The pharmaceutical sector is evolving. It is recognising the need to operate more effectively and to harness technology to its advantage. The majority of organisations with track records of continuous improvement in these areas almost always have teams of quality experts that look beyond their daily roles to seek ‘a better way’. Subsequently, true innovation in software advancement usually starts with an agile business that identifies potential improvement, and a vendor innovative enough to develop technology to empower the change. A good example of this is the increasing requirements for demonstrable ‘Quality metrics’ placed on pharma and biopharma organisations that needs to be an integrated part of the QMS. So a holistic approach that considers all areas of a business’ electronic document creation, storage, maintenance and retrieval needs is essential to get over the foreseeable and unforeseeable hurdles that will inevitably lie between idea and implementation.

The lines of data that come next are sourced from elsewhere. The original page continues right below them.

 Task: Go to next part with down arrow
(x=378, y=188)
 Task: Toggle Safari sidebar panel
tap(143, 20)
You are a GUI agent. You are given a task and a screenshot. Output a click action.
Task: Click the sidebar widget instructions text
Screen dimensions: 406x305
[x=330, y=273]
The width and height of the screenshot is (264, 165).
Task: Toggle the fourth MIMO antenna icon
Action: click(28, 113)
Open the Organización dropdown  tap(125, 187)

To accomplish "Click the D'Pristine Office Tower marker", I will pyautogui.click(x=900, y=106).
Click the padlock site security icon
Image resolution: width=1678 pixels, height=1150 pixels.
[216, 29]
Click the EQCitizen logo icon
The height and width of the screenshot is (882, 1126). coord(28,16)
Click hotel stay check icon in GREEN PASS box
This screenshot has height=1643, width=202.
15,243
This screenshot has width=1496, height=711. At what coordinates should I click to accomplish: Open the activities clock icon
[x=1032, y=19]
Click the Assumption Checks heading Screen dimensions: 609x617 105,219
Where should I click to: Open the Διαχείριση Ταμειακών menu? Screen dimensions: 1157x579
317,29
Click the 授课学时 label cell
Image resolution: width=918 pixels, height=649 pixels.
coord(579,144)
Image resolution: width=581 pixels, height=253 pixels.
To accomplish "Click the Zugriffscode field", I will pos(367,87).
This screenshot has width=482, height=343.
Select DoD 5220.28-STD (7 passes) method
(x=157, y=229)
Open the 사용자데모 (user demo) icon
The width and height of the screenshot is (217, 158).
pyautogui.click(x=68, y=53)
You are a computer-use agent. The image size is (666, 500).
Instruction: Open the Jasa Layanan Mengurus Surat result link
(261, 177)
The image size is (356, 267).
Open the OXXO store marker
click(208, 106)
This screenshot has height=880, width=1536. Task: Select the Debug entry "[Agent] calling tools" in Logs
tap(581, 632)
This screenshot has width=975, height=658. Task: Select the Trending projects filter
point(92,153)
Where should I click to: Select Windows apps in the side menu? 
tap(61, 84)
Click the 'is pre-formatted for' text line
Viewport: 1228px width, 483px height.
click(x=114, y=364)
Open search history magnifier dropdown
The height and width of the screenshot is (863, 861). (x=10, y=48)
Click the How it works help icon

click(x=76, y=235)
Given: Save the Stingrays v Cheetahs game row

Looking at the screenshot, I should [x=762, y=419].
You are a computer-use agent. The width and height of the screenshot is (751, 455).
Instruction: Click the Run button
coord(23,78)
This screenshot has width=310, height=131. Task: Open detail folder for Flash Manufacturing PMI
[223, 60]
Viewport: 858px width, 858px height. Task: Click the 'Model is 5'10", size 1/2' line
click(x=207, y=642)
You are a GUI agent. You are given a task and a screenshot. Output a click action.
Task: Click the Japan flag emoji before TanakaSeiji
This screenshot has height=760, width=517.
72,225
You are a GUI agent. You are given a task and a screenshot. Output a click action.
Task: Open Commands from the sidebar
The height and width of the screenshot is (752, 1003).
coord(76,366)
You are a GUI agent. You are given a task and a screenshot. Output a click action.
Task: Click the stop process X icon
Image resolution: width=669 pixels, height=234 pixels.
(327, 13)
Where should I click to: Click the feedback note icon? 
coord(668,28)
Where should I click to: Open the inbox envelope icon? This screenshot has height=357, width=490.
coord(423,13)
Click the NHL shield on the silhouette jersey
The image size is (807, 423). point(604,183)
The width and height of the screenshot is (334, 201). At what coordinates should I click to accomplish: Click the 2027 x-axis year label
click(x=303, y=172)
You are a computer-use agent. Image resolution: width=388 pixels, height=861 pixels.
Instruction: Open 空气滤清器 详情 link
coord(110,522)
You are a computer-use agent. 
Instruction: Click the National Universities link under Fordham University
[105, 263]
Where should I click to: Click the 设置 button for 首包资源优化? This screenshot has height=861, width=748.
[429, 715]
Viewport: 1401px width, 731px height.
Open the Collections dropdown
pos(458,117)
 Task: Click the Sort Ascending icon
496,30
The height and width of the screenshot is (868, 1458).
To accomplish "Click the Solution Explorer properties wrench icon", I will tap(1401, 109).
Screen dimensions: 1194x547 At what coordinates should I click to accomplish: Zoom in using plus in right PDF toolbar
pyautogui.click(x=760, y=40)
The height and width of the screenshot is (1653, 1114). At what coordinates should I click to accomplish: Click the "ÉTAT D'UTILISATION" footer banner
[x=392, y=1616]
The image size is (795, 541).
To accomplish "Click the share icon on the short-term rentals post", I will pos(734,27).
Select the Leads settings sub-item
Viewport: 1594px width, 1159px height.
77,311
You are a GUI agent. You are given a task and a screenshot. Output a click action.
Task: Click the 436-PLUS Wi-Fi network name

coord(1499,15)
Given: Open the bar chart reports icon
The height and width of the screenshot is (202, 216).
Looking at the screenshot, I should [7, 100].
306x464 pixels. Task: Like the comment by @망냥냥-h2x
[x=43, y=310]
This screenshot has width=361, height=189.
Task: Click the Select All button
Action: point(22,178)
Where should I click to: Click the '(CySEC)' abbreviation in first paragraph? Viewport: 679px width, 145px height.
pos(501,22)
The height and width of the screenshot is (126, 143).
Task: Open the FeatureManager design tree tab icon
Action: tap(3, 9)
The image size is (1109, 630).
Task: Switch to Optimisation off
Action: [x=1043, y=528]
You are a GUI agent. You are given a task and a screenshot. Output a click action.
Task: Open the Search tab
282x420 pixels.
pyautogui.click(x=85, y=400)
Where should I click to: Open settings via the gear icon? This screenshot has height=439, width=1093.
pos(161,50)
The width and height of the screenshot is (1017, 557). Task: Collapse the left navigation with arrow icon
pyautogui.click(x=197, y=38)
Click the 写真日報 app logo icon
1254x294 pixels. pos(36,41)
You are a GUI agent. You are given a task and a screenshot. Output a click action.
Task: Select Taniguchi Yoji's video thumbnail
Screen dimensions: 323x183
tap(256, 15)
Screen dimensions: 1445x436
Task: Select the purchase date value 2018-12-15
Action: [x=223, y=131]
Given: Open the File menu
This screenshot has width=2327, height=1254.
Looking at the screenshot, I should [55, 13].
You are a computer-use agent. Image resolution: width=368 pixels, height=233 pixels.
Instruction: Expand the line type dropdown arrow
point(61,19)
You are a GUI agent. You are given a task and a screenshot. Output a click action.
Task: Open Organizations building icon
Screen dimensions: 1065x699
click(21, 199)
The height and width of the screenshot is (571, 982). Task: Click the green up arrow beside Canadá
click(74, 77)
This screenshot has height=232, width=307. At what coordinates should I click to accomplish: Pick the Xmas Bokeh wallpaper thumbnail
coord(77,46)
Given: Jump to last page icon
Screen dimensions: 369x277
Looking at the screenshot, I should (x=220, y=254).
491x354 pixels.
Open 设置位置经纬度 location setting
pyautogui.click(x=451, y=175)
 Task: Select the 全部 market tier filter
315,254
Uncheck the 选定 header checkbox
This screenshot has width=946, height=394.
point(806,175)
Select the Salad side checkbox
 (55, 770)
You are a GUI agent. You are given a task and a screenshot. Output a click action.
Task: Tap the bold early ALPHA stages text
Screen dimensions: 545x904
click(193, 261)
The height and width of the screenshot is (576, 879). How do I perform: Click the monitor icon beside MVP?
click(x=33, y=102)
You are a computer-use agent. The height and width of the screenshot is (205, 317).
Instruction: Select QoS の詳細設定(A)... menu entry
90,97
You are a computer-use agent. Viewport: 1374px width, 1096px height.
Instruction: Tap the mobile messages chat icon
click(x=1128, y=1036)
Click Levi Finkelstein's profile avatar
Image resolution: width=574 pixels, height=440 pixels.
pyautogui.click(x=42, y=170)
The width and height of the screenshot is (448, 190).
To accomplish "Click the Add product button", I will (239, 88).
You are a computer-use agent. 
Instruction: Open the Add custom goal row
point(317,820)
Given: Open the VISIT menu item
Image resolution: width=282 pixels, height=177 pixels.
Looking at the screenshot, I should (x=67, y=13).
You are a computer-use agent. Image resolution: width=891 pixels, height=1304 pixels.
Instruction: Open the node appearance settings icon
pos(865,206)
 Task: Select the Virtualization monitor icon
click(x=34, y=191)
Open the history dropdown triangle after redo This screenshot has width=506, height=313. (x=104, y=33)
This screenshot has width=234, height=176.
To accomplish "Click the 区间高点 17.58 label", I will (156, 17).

A Programme for Cultural Change
Technology aside, for the true value of data integrity to be recognised it is essential that ownership rests with each and every individual who comes into contact with that data. There is an onus on everyone within an organisation that is involved in the preparation, recording, checking, transferring, storage and use of GMP data to make sure they understand and adhere to the internal processes and regulations associated with maintaining that data’s integrity. And this means that there is also an obligation placed on such individuals to challenge anything that is considered to be a potential risk to the integrity of the data managed by the organisation—be it the use of inappropriate methods of organising and archiving documents, to blowing the whistle on instances of perceived tampering or foul play.
Yet in order to encourage individuals to take ownership, there must first be an appreciation of why it is important in the first place. What are the consequences of poor data integrity? And what are the benefits of effective data management? Championing data integrity or improving practice does not necessarily equal the need for financial investment or increased auditing. Often small, cultural changes like instigating reward and recognition programmes, appointing data integrity champions for each relevant area of the organisation and holding regular refresher courses on what best practice looks like, what is expected at individual level and what the bigger commercial picture looks like can instil a sense of context and responsibility in all staff. If people are not clear on why data is monitored and measured, or feel empowered to challenge processes, how can they be expected to care about it? Equally, if methods of managing quality assurance and safeguarding data integrity are outdated or ineffective, how can organisations expect to remain compliant?